Application Number: 16/454,013

Abstract

A method and apparatus for servicing a task in a computer system includes receiving the task and if the task is serviceable without waking the fabric, servicing the task by a first service stage entity. If the task is not serviceable by the first service stage entity, the task is serviced by a first processing unit without waking a second processing unit. If the task is not serviceable by the first processing unit, the task is serviced by the second processing unit.

Description

Description

BACKGROUND

In a system on chip (SOC) environment, an interrupt may occur for a number of reasons. In order to conventionally service an interrupt, the entire central processing unit (CPU) complex is awoken. This incurs increased power requirements, as well as processing delays.
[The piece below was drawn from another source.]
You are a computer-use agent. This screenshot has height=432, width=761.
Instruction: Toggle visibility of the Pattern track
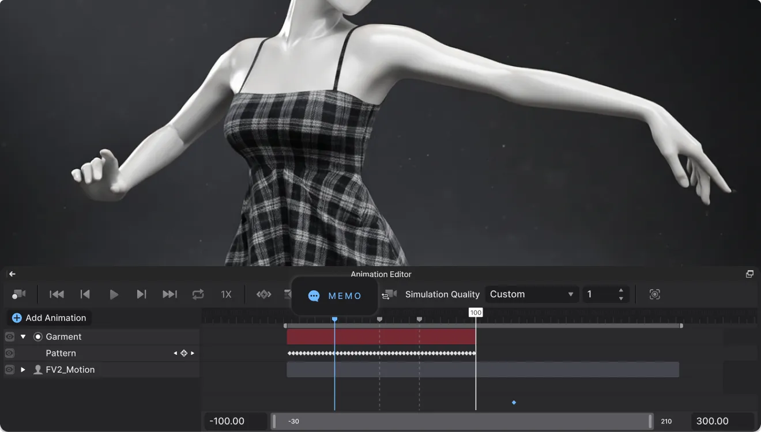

BRIEF DESCRIPTION OF THE DRAWINGS

A more detailed understanding can be had from the following description, given by way of example in conjunction with the accompanying drawings wherein:

FIG. 1 is a block diagram of an example device in which one or more features of the disclosure can be implemented;

FIG. 2 is a schematic diagram of task service hierarchy, in accordance with an example; and

FIG. 3 is a flow diagram of an example method of servicing task, according to an example.

DETAILED DESCRIPTION

Although the method and apparatus will be expanded upon in further detail below, briefly a method and apparatus are described herein to maximize the performance or power savings of the system on chip (SOC) by gradual engaging of the interrupt service stages, only when necessary. As a result, the central processing unit (CPU) complex of the SOC and other significant circuitry remains undisturbed by interrupt tasks that may be handled by an intermediate interrupt service entity.
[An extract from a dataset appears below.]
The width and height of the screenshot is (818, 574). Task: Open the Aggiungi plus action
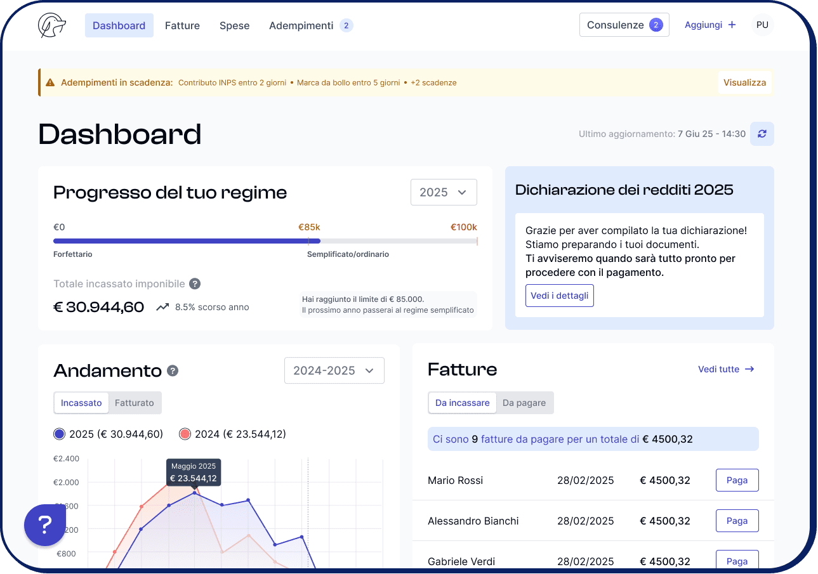pyautogui.click(x=710, y=25)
Described herein are example stages for task service. Other SOCs may involve more stages in a finer granular way. Also other embodiments may introduce macro-IPs (interrupts) having a number of built in stages for interrupts/activity service. Incoming input/output (I/O) events, sensor notifications or system level events are handled by the first (or initial) stage having its own local memory. Once the first stage infers that this specific task or interrupt service requires access to the main memory or needs an x86 state to run, the second stage (e.g., mini processor or mini controller) is invoked. If the second stage infers that its utilization is too high or it has insufficient capacity for the task, the final stage (e.g., the CPU complex) is engaged. Independent metrics/criteria can serve for each of these transitions. Further, software, drivers and operating systems may be unaware of any of these transitions making it very efficient in that no additional resources need to be utilized in the operating system or to execute software to perform the task servicing.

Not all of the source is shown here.